The Full Court’s penalty decision comes just a week after the OECD released a report which found penalties for breaches of competition law are significantly lower in Australia than other comparable OECD jurisdictions. The ACCC said the report provided valuable insight for discussion about the future of penalties in the context of competition law in Australia.

The full Federal Court of Australia Judgement may be read here. 

Federal Court proceedings

March 2012

The ACCC instituted proceedings against Flight Centre in 2012, alleging that on six occasions Flight Centre attempted to enter into arrangements with Singapore Airlines, Malaysia Airlines, and Emirates in relation to the price of international air fares offered online that were cheaper than Flight Centre.

March 2014

Flight Centre was ordered to pay penalties totalling AUD 11 million. The Court found that Flight Centre had attempted to induce anti-competitive arrangements or understandings with the airlines to prevent them from offering international air fares on their websites which undercut the fares for those flights which were being offered by Flight Centre.

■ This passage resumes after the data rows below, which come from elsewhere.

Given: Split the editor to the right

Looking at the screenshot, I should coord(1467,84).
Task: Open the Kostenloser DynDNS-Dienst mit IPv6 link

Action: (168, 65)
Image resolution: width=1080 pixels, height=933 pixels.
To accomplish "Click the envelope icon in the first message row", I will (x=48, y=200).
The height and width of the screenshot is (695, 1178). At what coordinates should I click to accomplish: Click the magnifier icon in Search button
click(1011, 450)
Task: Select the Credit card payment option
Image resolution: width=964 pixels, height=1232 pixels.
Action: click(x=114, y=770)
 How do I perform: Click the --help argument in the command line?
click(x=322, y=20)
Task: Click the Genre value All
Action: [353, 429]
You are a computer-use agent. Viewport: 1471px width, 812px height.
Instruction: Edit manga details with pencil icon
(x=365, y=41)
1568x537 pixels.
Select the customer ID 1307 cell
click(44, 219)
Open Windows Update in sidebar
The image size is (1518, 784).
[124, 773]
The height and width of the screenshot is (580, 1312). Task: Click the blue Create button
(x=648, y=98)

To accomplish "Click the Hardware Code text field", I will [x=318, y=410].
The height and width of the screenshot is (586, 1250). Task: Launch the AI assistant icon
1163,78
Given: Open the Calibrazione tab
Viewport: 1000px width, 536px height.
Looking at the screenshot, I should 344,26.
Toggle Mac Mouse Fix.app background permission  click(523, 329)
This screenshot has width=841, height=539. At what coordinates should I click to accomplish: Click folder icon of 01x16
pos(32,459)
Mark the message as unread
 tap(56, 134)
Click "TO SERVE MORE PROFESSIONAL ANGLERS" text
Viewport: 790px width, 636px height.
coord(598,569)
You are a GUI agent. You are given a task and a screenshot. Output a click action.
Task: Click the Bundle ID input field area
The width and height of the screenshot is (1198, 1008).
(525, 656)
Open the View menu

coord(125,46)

Full Court of the Federal Court

May 2014

Flight Centre appealed to the Full Court of the Federal Court from Justice Logan’s liability and penalty decisions, and the ACCC lodged a cross-appeal in relation to the penalties imposed.

The Full Court allowed Flight Centre’s appeal and dismissed the ACCC’s cross-appeal.

The Full Court found that Flight Centre and the airlines did not compete with each other in a market for distribution and booking services.

High Court of Australia

March 2016

The ACCC filed an application seeking special leave to appeal to the High Court.

December 2016

The High Court heard the case in July 2016 and delivered judgment on 14 December 2016. The High Court found the relevant market in which the conduct occurred was the market for the sale of international airline tickets. The High Court found that Flight Centre and the airlines did compete in that market, and that Flight Centre had attempted to induce anti-competitive arrangements with the airlines.

The High Court remitted the matter to the Full Federal Court for determination of the penalty appeal and cross-appeal brought by the parties.

Full Court of the Federal Court

May 2017 

The Full Federal Court heard the penalty appeal and cross-appeal.

April 2018 

Flight Centre was ordered to pay penalties totalling AUD 12.5 million.